• **Texto citado**
Resumo:
A
análise seguinte baseia-se na ilustração da capa do livro Leituras para o ensino técnico. São apresentadas, grosso modo, as
grandes influências de Almada – pitagóricas e helenísticas. Através destes
conceitos procede-se à hermenêutica da capa do referido manual escolar. Os
exemplares analisados pertencem à coleção da Biblioteca Histórica da Educação
(Secretaria-Geral do Ministério da Educação).
O
pintor, escritor, poeta, ensaísta, dramaturgo e romancista, oriundo da Ilha de
São Tomé – José Sobral de Almada Negreiros (1893-1970) - também foi ilustrador
insigne de manuais escolares. Ainda pouco divulgado, Almada foi um ilustrador
de material didático, durante o Estado Novo, impregnando a este material traços
modernistas, como se pode verificar pela fotografia anterior.
Almada
foi um pintor-pensador, na medida em que a arte de elaborar e recriar formas
trespassa os seus impulsos estéticos, em prol de uma “tabuada geométrica”. Dito
de outro modo, a essência da criatividade de Almada reside no número. São
vários os estudiosos que se referem à criatividade de Almada como uma geometria
sagrada repleta de significados poéticos.
“[…]
Almada Negreiros interessou-se também pelo tema no âmbito da sua demanda da
chave do Conhecimento (tendo sido, aliás, no contexto dessa busca que
aprofundou o estudo sobre a cultura da Antiga Grécia e sobre a Aritmética,
baseando-se no princípio do Número perfeito – o theleon de Pitágoras […]” (Mourão, 2010:24)
Como
afirma Mourão (2010:24), a inquietude de Almada impele-o na procura da sageza no
berço da cultura europeia, encontrando-a nos pensadores helenos. O
pré-socrático Pitágoras é, então, uma espécie de theleon ou guerra de opostos que inspira Almada na incessante busca
da perfeição.
Nesta
perspetiva, as influências de Almada recaem sobre as doutrinas pitagóricas.

• **Problema A**
No texto sobre Almada Negreiros, enumere todas as atividades que a frase iniciada por "O pintor, escritor, poeta" lhe atribui.
• **Problema B**
Prossiga o texto sobre Almada Negreiros a partir da sua última frase.

• **Dados fornecidos**

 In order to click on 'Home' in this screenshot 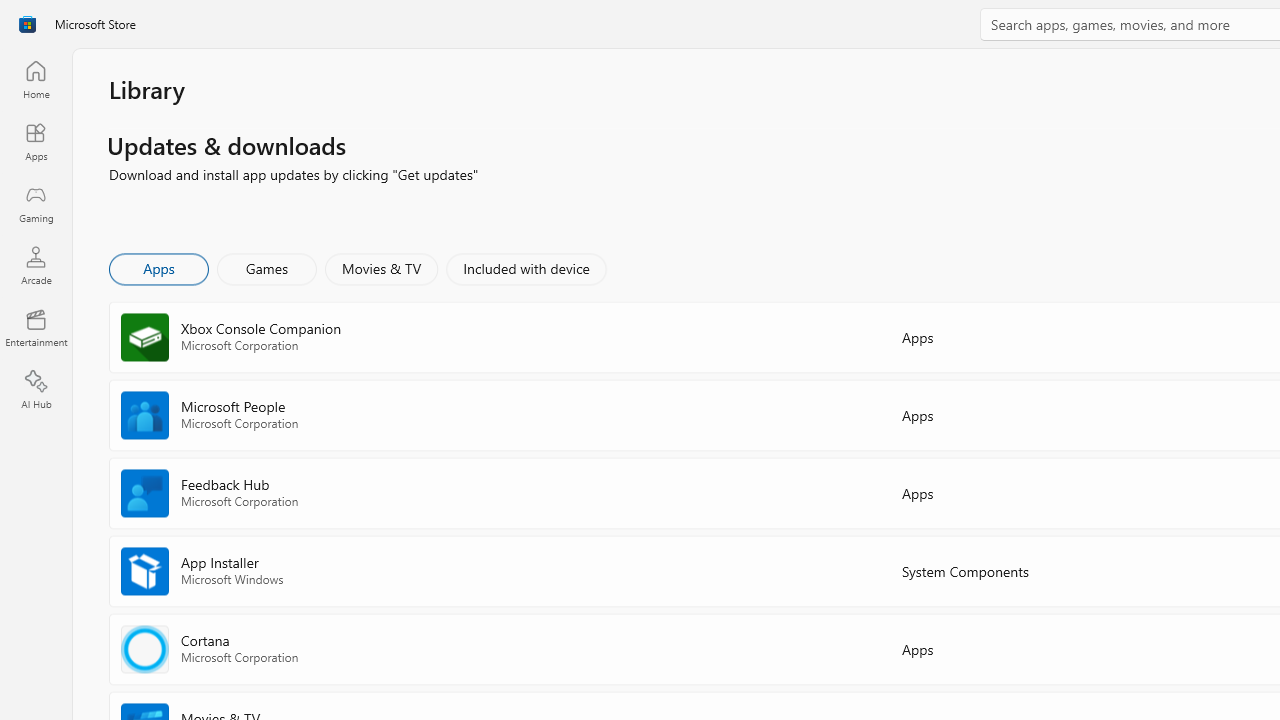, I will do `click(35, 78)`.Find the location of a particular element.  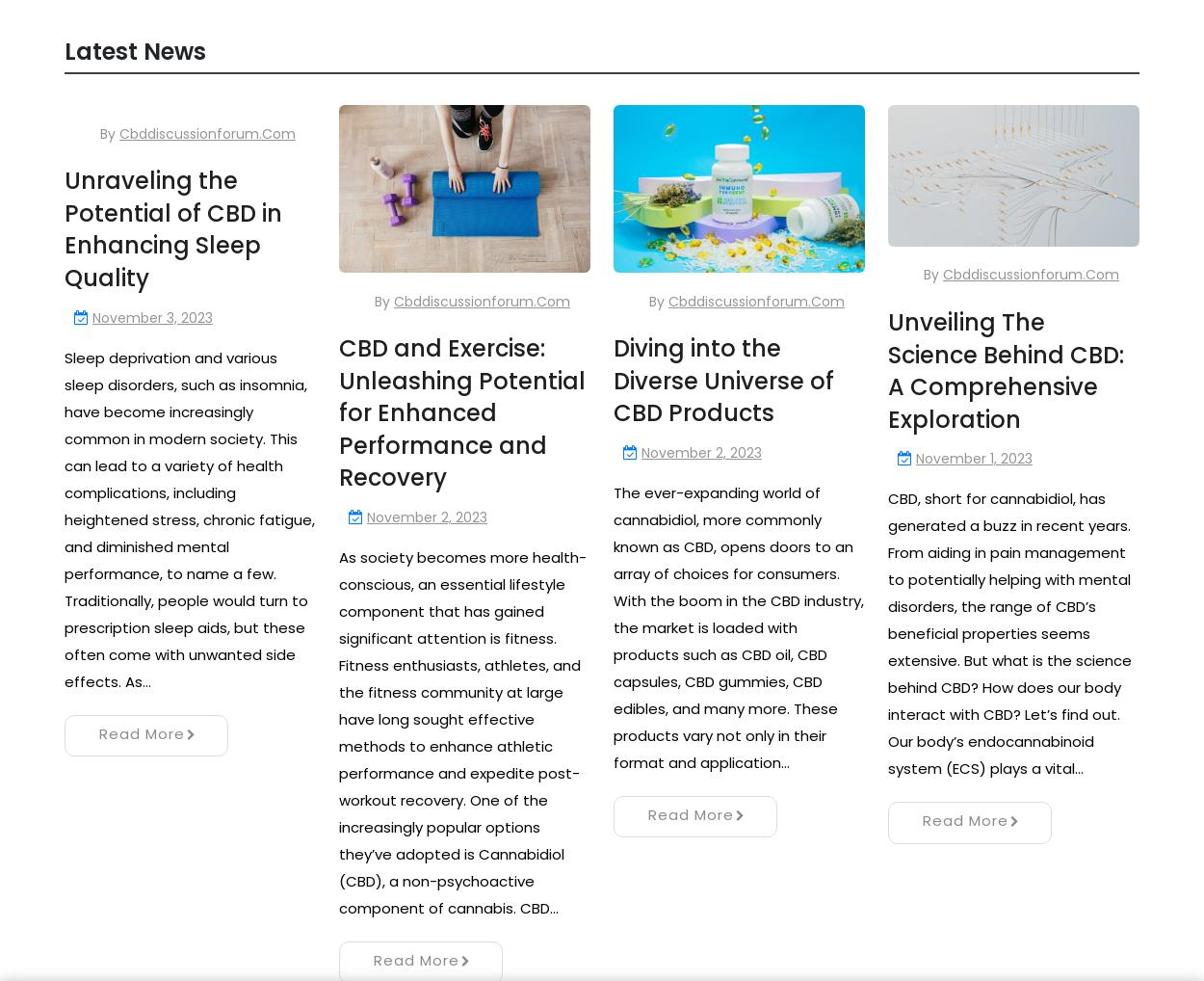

...

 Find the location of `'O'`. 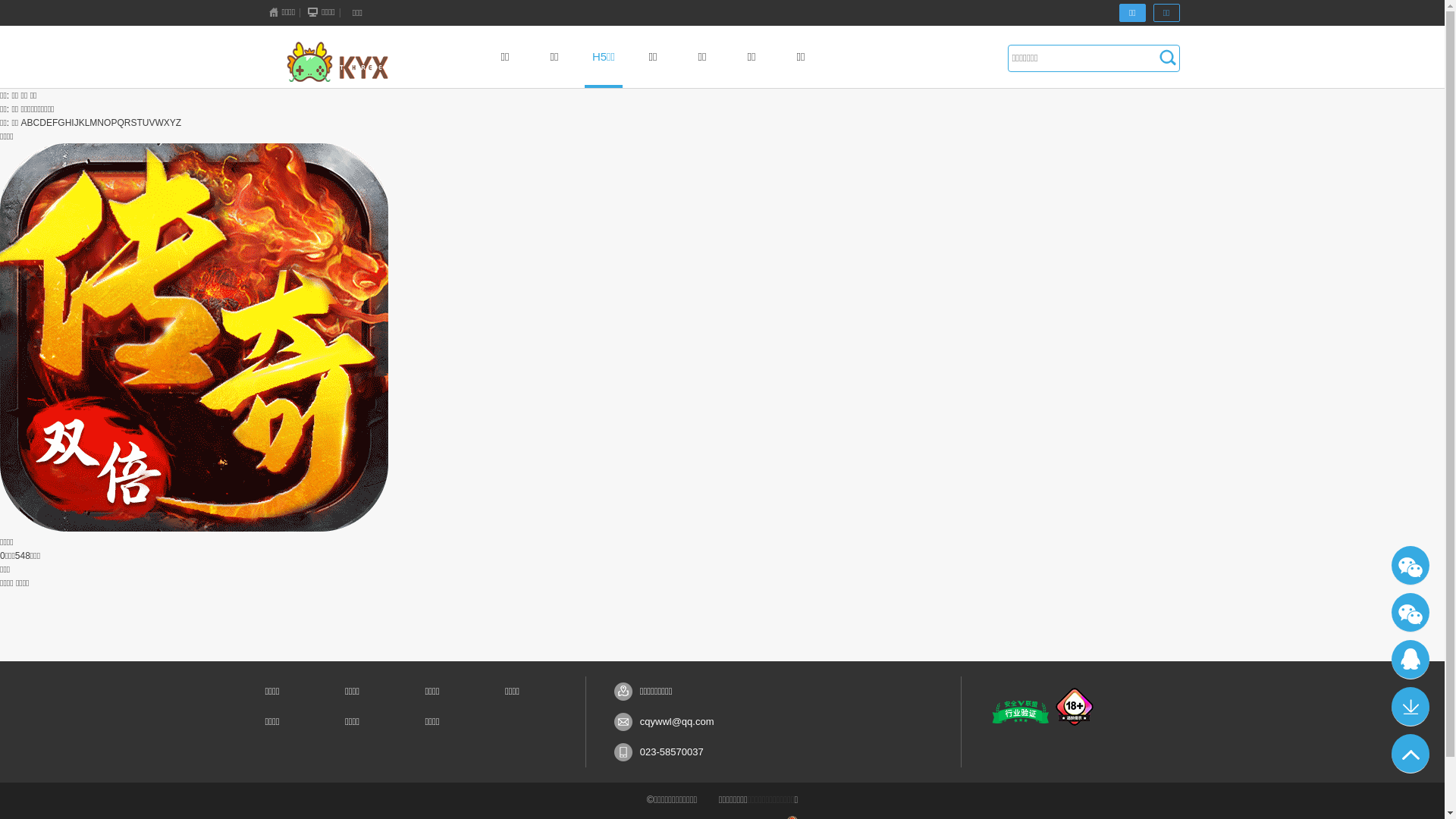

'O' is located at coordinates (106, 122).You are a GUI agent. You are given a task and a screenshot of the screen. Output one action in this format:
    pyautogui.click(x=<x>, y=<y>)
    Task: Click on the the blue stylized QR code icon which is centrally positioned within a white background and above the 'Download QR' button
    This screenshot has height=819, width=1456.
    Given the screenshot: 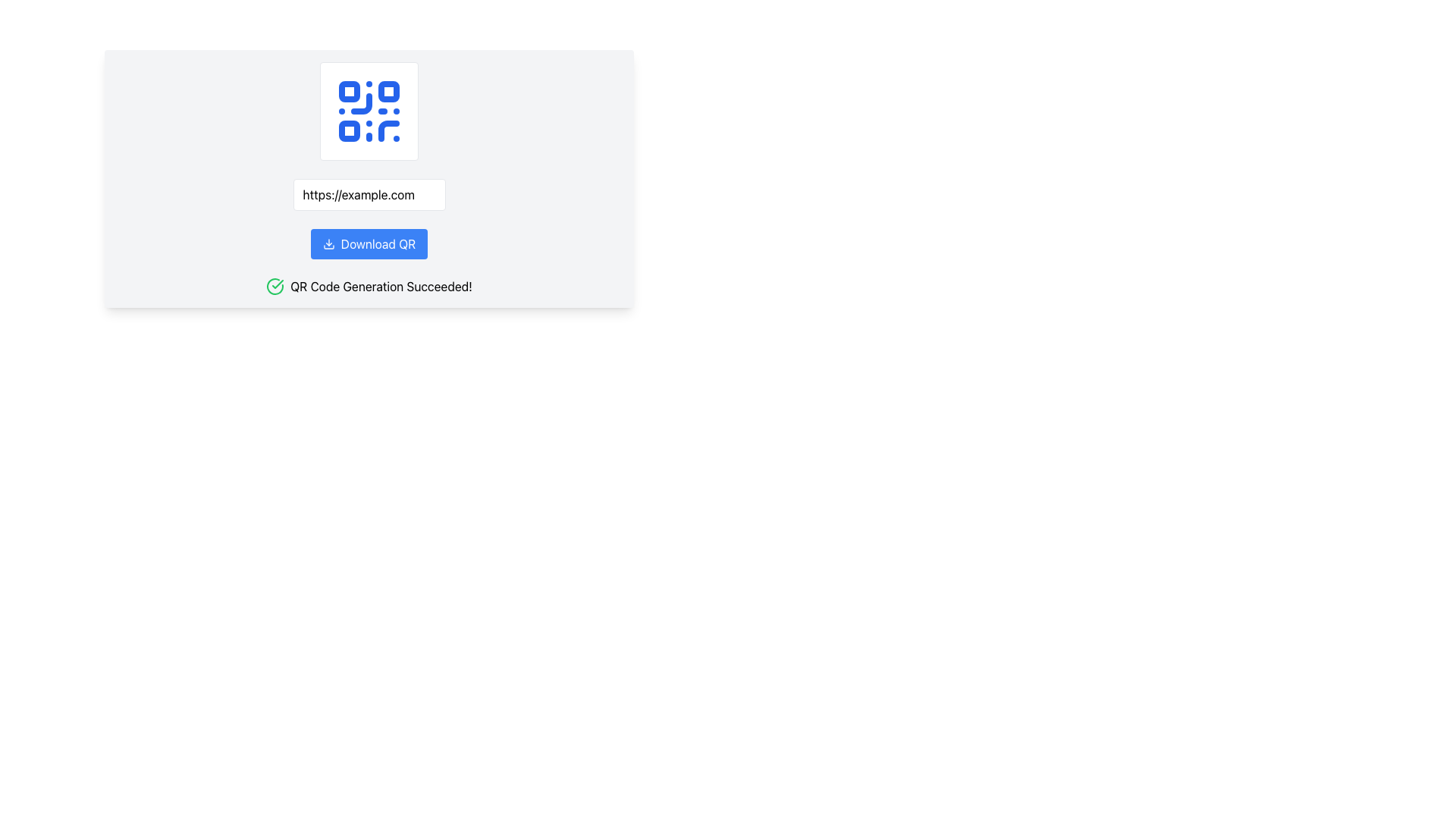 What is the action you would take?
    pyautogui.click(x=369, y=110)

• **Resposta A**
Pintor, escritor, poeta, ensaísta, dramaturgo, romancista e ilustrador de manuais escolares.

• **Resposta B**
Esta corrente interessava-se, sobretudo, pelo estudo das propriedades dos números
(αριθμός)1, pois
estes eram sinónimo de harmonia. Os números pares e os números impares, nesta
corrente filosófica, expressam correlações através de permanentes processos de
mutação. A essência do pitagorismo fundamenta-se no principio de que o número é
o principio fundamental das coisas, ou seja, o número é o elo de ligação entre
elementos naturais e/ou metafísicos.
Esta
filosofia foi profundamente assimilada por Almada Negreiros e, por sua vez,
posta em prática nas suas obras de arte, nomeadamente da monografia Leitura para o ensino técnico datada de
1948.
O
símbolo gráfico da Escola pitagórica é o pentagrama (
Se
examinarmos a capa da referida monografia verificamos que esta apresenta uma
profunda inspiração neopitagórica. Almada transforma o misticismo do pentagrama
num conjunto de linhas retas que preenchem toda a capa. Há, por assim dizer, um
jogo de losangos que formam grupos de perpendiculares pares e ímpares,
contrastadas pela cor. Ou seja, as referidas perpendiculares, formam uma única
figura geométrica e, simultaneamente, isolam cada figura per si. Há, por assim
dizer, uma geometria poética traçada com régua e transferidor.
A
obsessão pelo número em Almada torna-o pioneiro em Portugal no abstracionismo.
Esta filosofia pitagórica assimilada por Almada é uma metáfora geométrica. A
este respeito, recordamos a tapeçaria de 1958 intitulada O Número 2 que podemos contemplar no Tribunal de
Contas. Não menos metafórica é a obra deste mesmo autor intitulada O contador 3 datado de 1947 que ainda é o e.x libris
do mesmo tribunal.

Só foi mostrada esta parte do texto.